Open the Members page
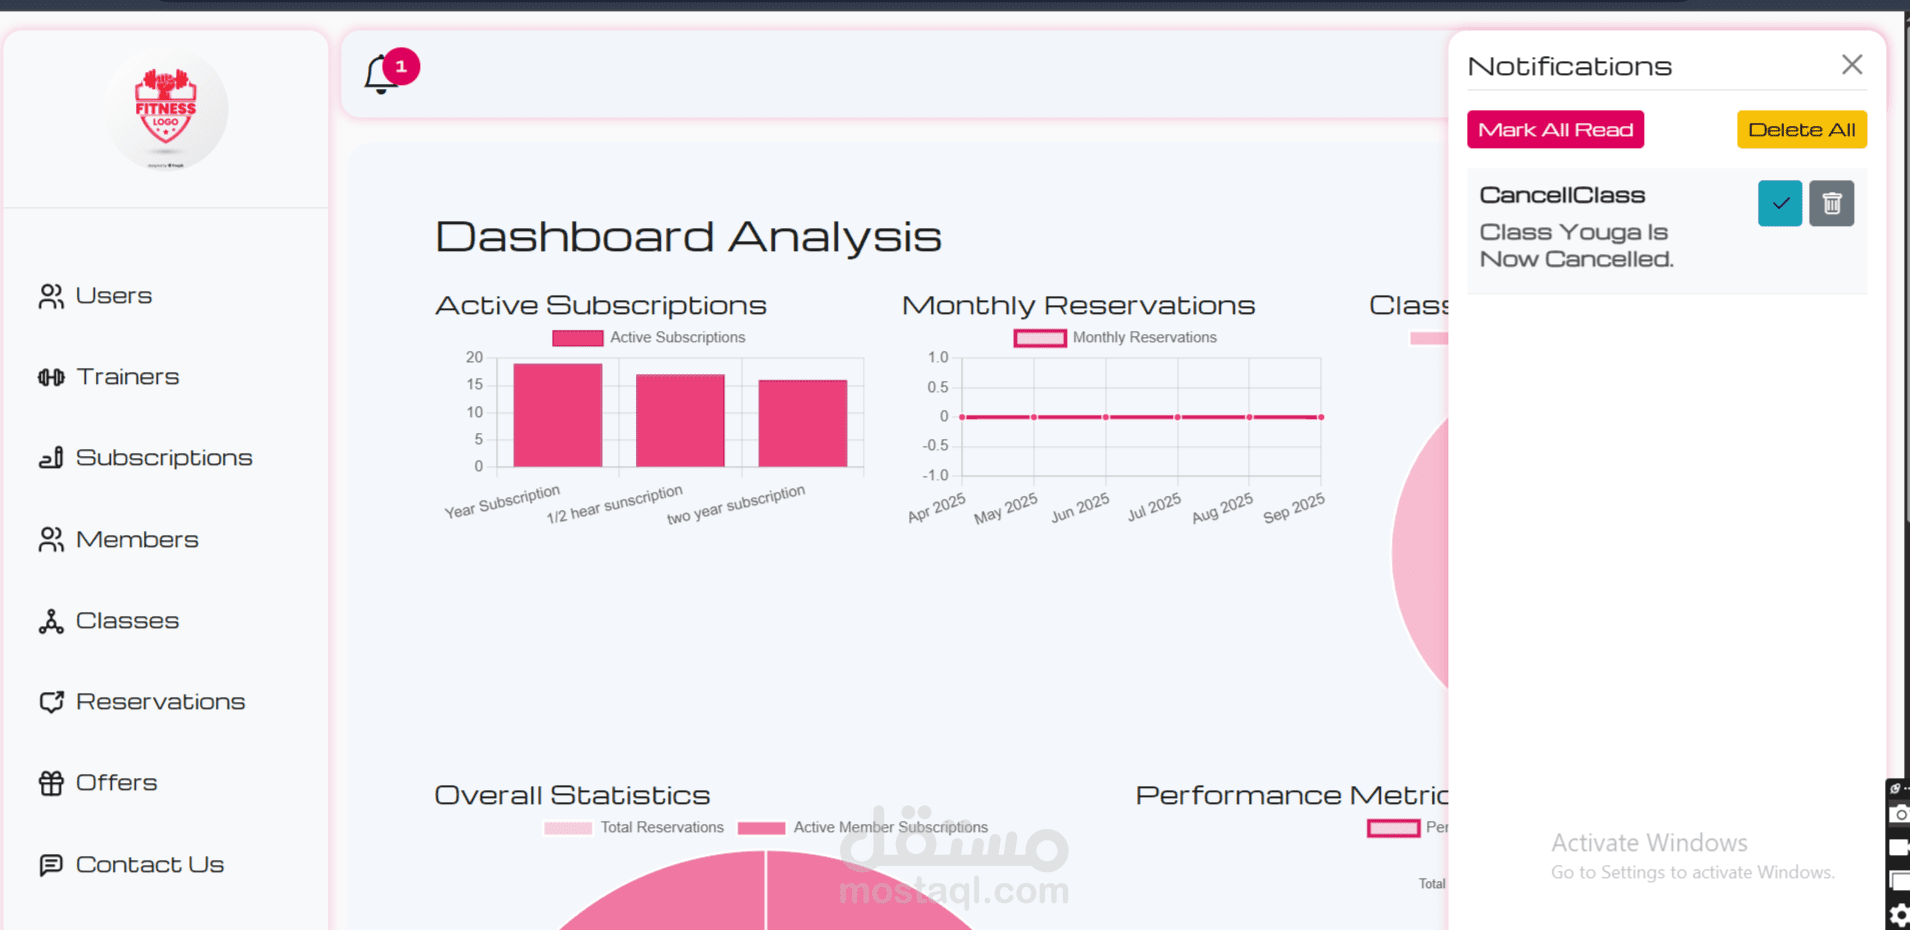1910x930 pixels. click(x=137, y=540)
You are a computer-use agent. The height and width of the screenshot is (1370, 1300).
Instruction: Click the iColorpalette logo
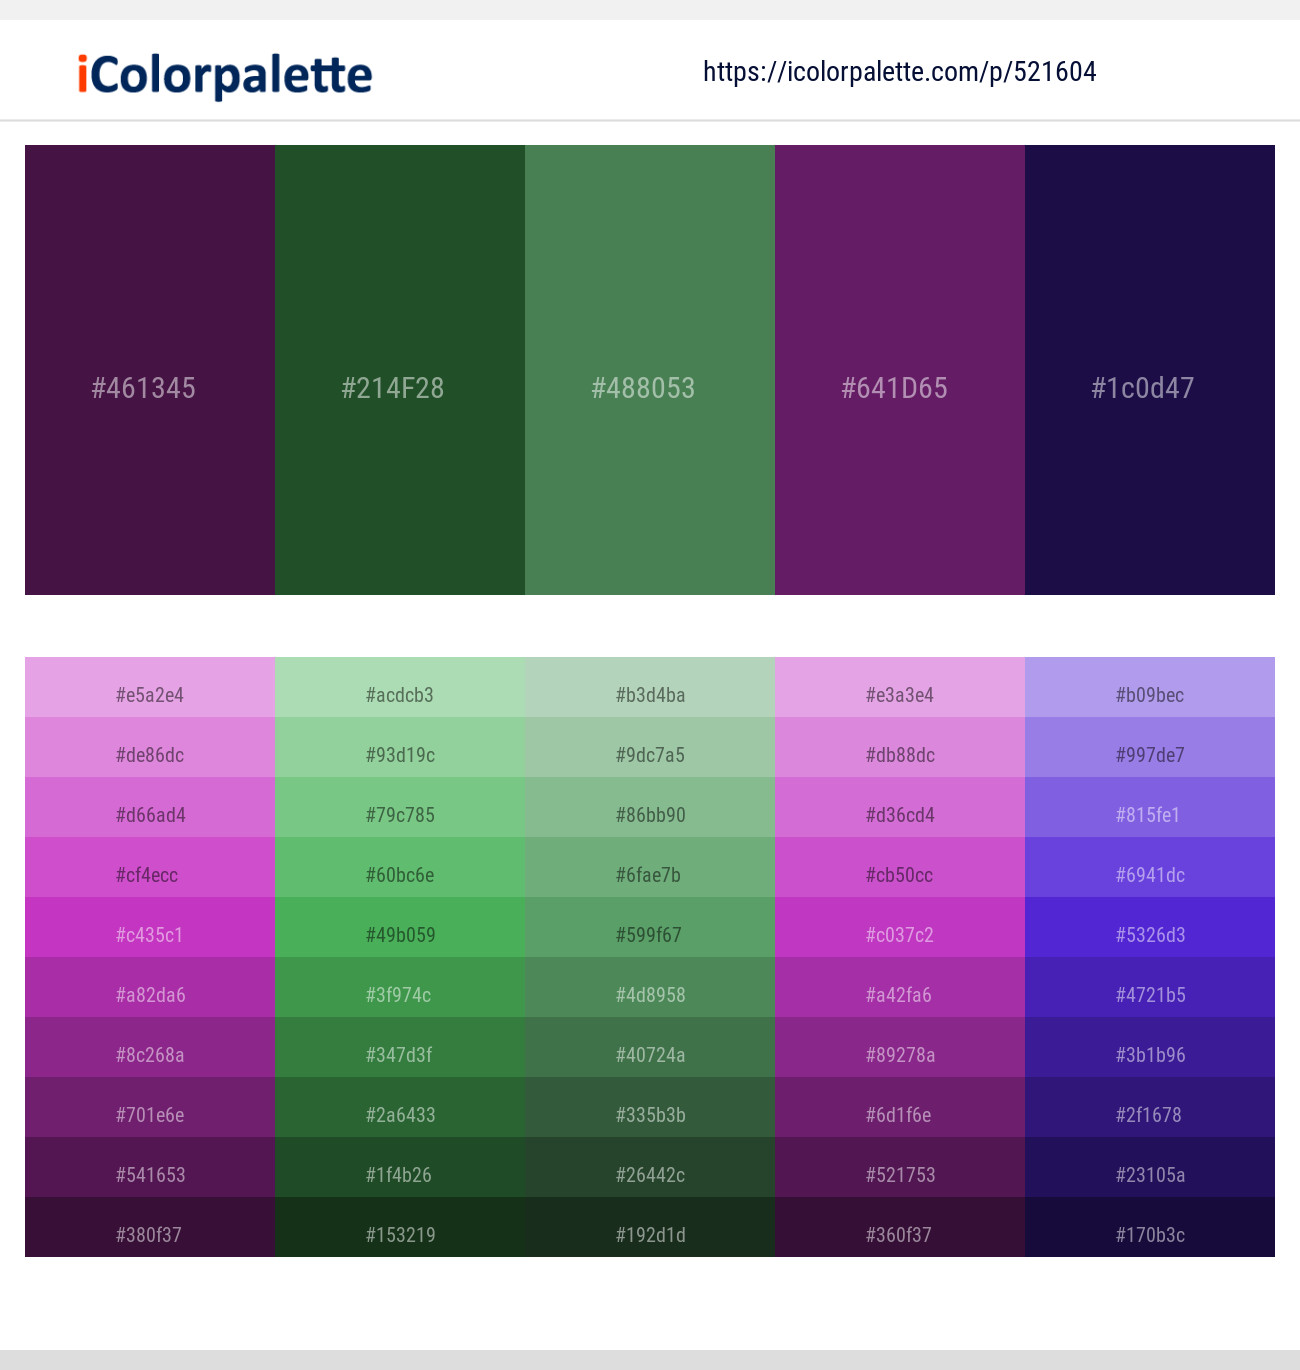pos(225,75)
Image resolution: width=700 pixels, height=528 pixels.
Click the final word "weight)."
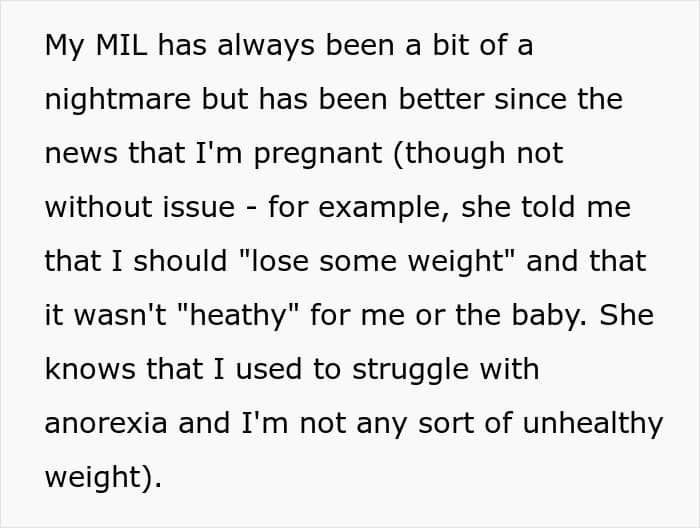[x=103, y=478]
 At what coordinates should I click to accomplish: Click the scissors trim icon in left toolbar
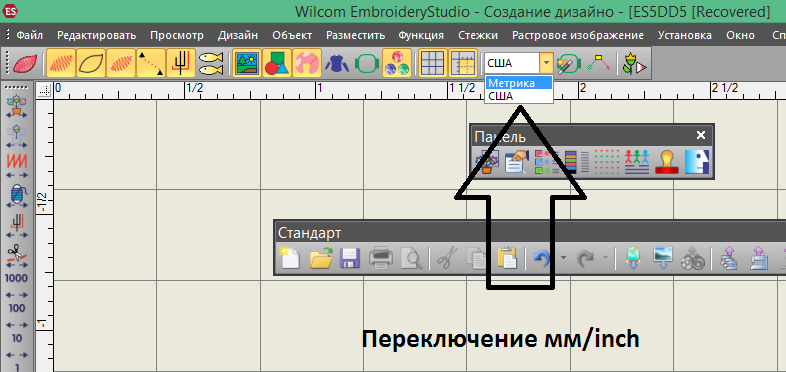pos(17,253)
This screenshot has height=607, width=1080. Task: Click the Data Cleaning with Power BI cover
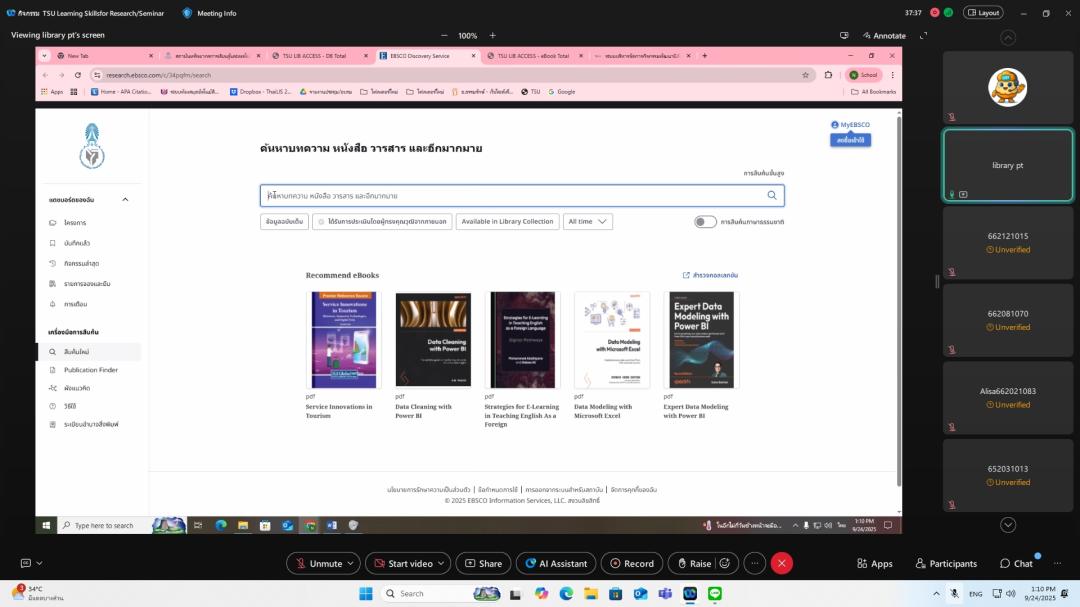[433, 340]
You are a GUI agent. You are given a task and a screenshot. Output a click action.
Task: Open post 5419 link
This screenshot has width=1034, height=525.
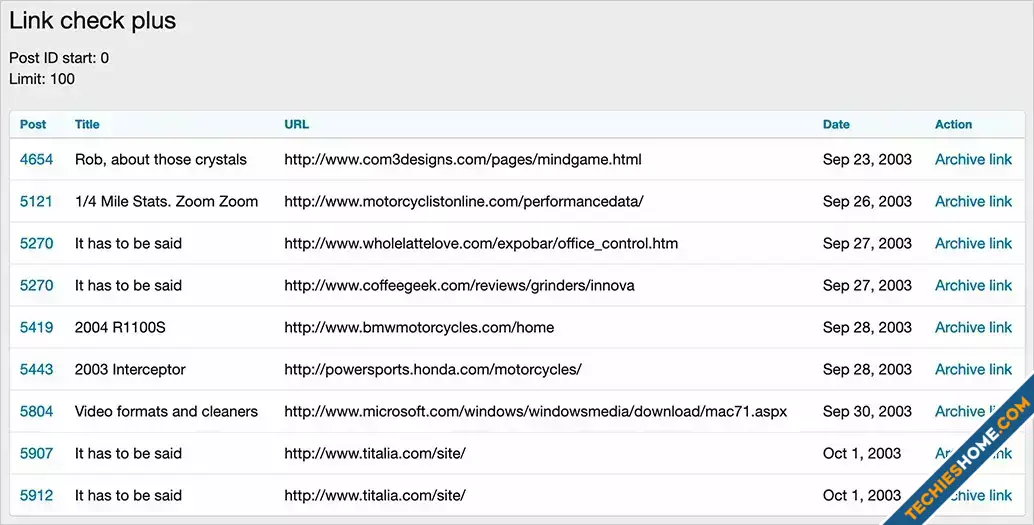click(x=36, y=327)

□ □ □ □

__The problem__
Could you format every line of the records above as a JSON list of strings, one string per line, skipping blank lines and leaving the pictures out?

__Answer to this problem__
[
  "Open the Members page",
  "1910x930 pixels. click(x=137, y=540)",
  "You are a computer-use agent. The height and width of the screenshot is (1370, 1300).",
  "Instruction: Click the iColorpalette logo",
  "pos(225,75)",
  "Image resolution: width=700 pixels, height=528 pixels.",
  "Click the final word \"weight).\"",
  "[x=103, y=478]",
  " At what coordinates should I click to accomplish: Click the scissors trim icon in left toolbar",
  "pos(17,253)",
  "This screenshot has height=607, width=1080. Task: Click the Data Cleaning with Power BI cover",
  "[433, 340]",
  "You are a GUI agent. You are given a task and a screenshot. Output a click action.",
  "Task: Open post 5419 link",
  "This screenshot has width=1034, height=525.",
  "click(x=36, y=327)"
]